Dual-mode high throughput de-blocking filter
This invention provides the unique and high-throughput architecture for multiple video standards. Particularly, we propose a novel scheme to integrate the standard in-loop filter and the informative post-loop filter. Due to the non-standardization of post filter, it provides high freedom to develop a certain suitable algorithm for the integration with loop-filter. We modify the post filter algorithm to make a compromise between hardware integration complexity and performance loss. Further, we propose a hybrid scheduling to reduce the processing cycles and improve the system throughput. The main idea is that we use four pixel buffers to keep the intermediate pixel value and perform the horizontal and vertical filtering process in one hybrid scheduling flow. In our approach, we reduce processing cycles, and the synthesized gate counts are very small. Meanwhile, the synthesized results also indicate lower cost for hardware.
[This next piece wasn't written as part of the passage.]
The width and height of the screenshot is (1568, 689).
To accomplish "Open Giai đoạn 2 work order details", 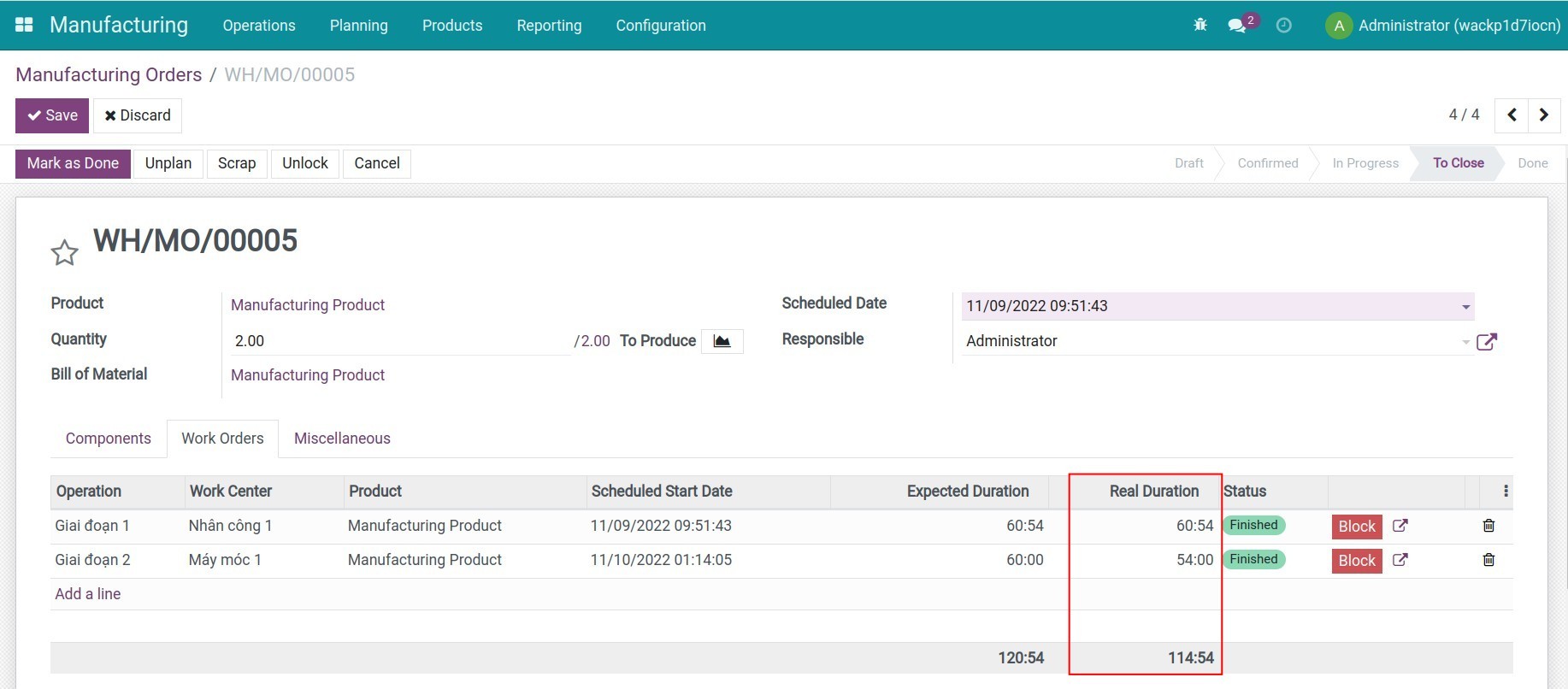I will tap(1400, 560).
Latest National Chiao-Tung University Patents:
The invention generally relates to a video filter and its scheduling method; more specifically, to a dual-mode high throughput de-blocking filter and its scheduling method.
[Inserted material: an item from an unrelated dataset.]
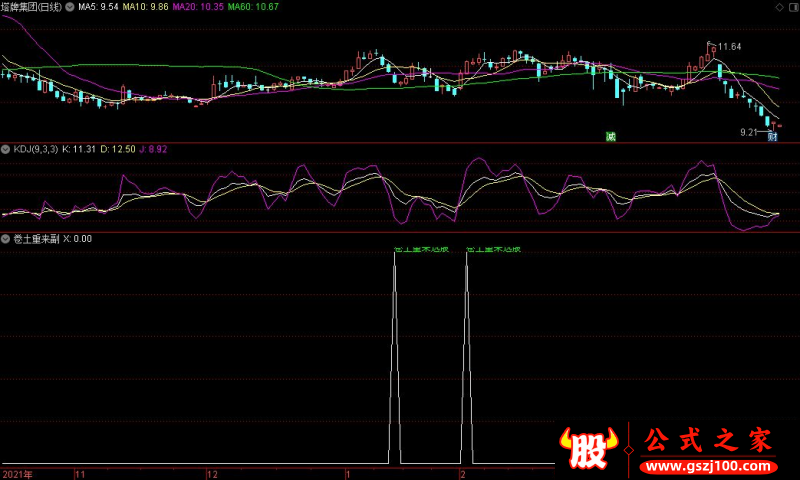
Task: Click the 11.64 high price marker
Action: click(x=729, y=47)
BACKGROUND OF THE INVENTIONRecently, various video coding standards are widely in use. Traditional MPEG standards support the features of backward compatibility. However, H. 364/AVC is the newest video standard, which is different from the conventional H-263 or MPEG-4, and there is no backward compatibility of these former video coding standards. Therefore, the development of combined video coding standard is a must to meet the different system requirements. Both H.264/AVC and MPEG-4 adopt the de-blocking filter to eliminate the blocking artifacts, however, the H.264/AVC adopts the de-blocking filter as an in-loop process and the other standards adopt it as a post-loop process. In traditional de-blocking architecture, vertical edges are filtered first, and then horizontal edges are filtered. Unfiltered pixel data should be fetched in each direction. Therefore, memory accesses are double for one 4×4 sub-block or 8×8 block boundaries.
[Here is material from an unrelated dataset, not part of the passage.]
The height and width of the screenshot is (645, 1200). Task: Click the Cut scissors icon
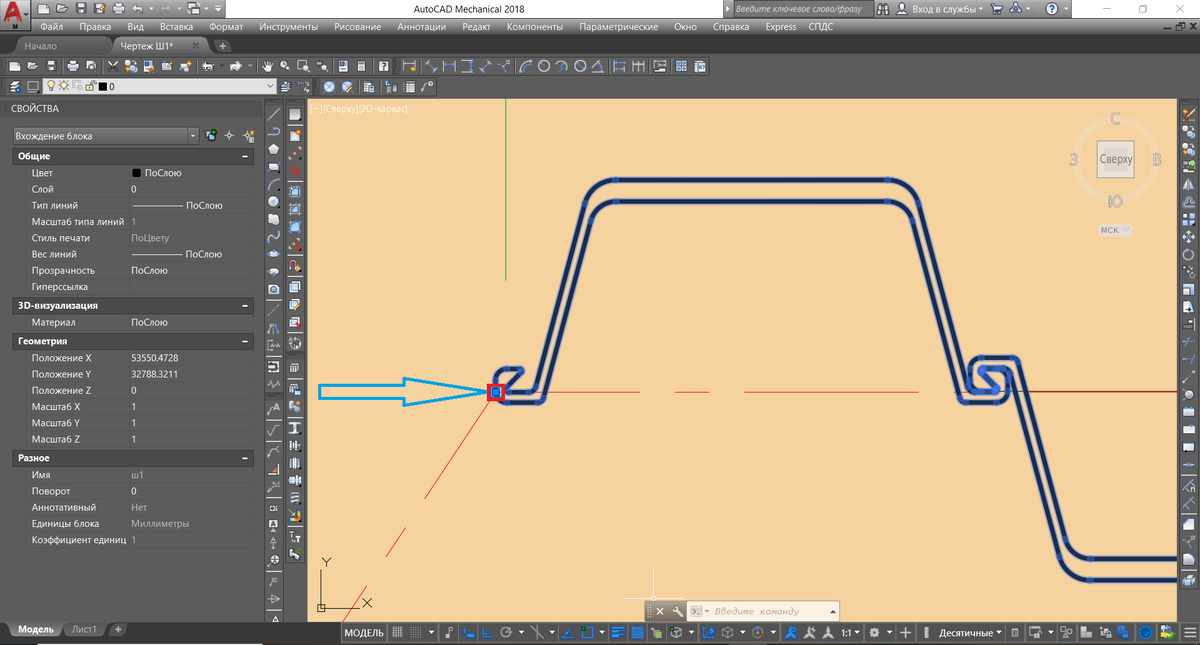(114, 66)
Moreover, H.264/AVC has achieved significant rate-distortion efficiency by many useful tools, De-blocking filter placed in the prediction place is one important tool to increase the coding efficiency and remove the blocking artifacts. Generally, the de-blocking filter contributes about one-third of the computational complexity of the decoder, and it's the system bottleneck in terms of processing cycles (see
In known technologies, U.S. Pat. No. 6,081,552 entitle “Video coding using a maximum a posteriori loop filter” has proposed a video filter, however, the proposed filter is simply an improvement for a loop filter; and U.S. Pat. No. 5,819,035 entitled “Poster-filter for removing ringing artifacts of DCT coding” is just a study for post-filter. Further, U.S. Pat. No. 6,717,613 entitled “Block deformation removing filter” has disclosed a filter for being capable of application on both loop filter and post filter, however, the efficiency is hard to achieve an optimum effect.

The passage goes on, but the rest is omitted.